■ **Data for processing**:

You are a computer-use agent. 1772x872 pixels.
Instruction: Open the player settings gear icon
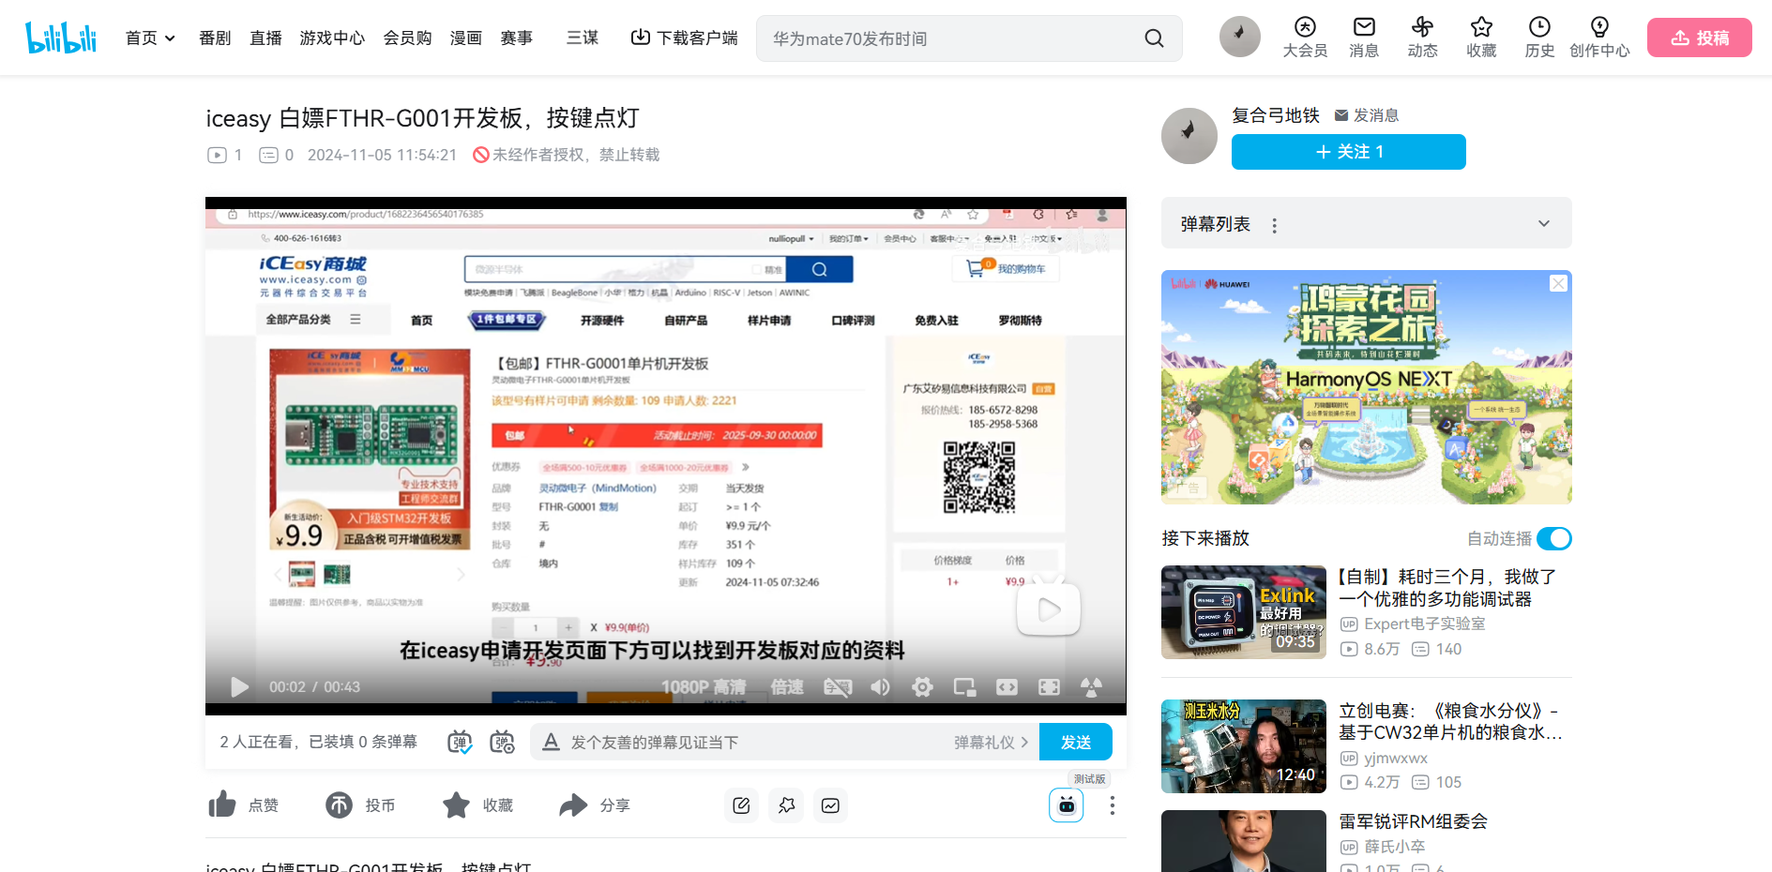[x=922, y=687]
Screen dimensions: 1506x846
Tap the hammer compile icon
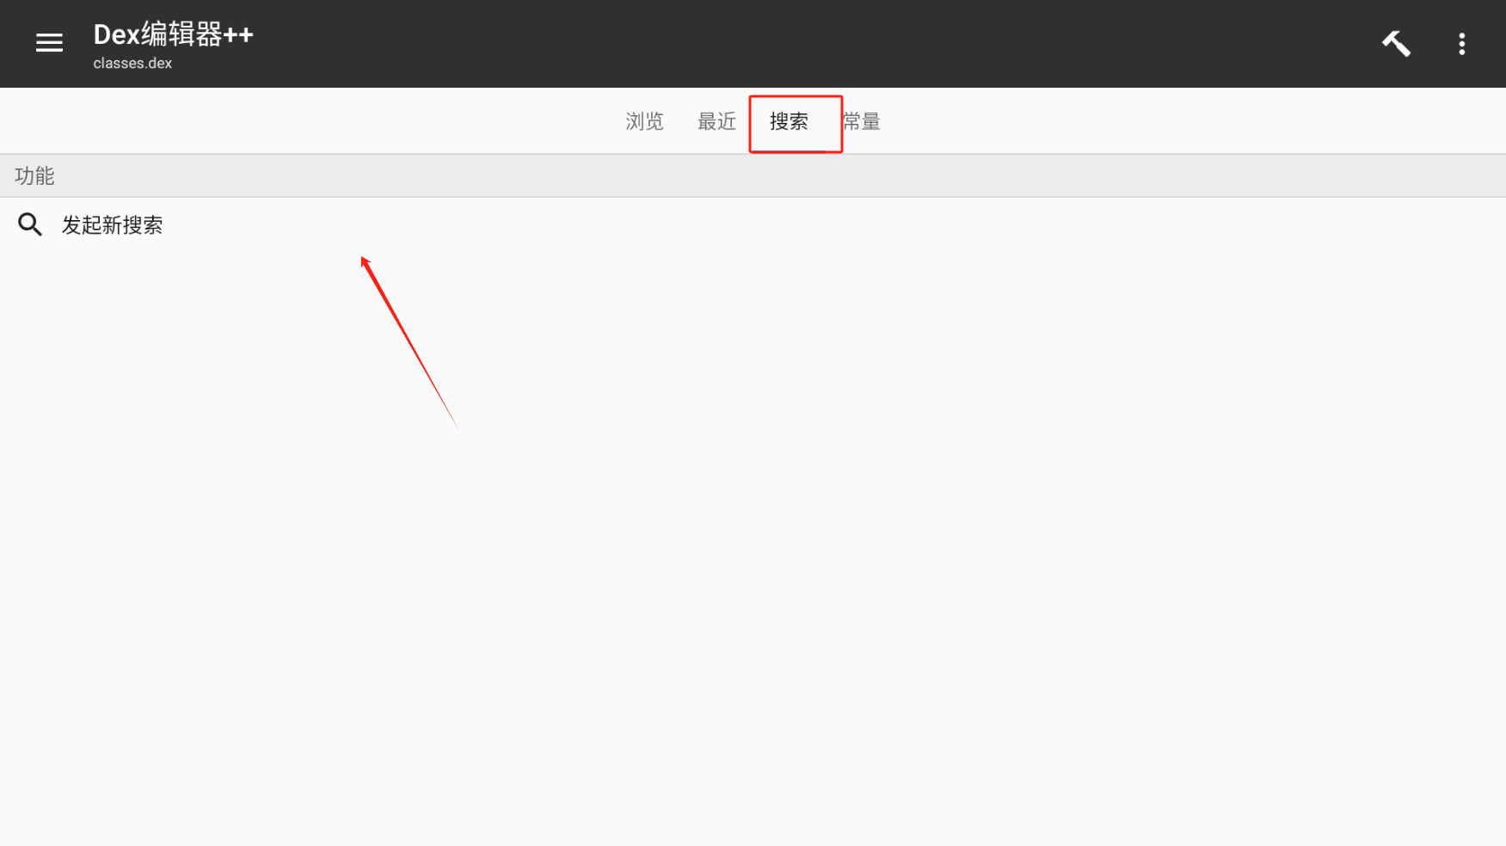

■ **Problem description**: Please print exactly the lines from the line containing "Screen dimensions: 1506x846" through the end of the records above, both included, leaving out every picture.

■ **Response to this task**:
Screen dimensions: 1506x846
Tap the hammer compile icon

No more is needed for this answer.